Task goal:
Give the number of lines below that hold the string "each", and nothing more.

Data for review:
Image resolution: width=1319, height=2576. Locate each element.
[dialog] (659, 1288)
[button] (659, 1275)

---

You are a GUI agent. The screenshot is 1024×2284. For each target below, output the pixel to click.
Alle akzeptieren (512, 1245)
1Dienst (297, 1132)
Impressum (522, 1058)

Solution:
2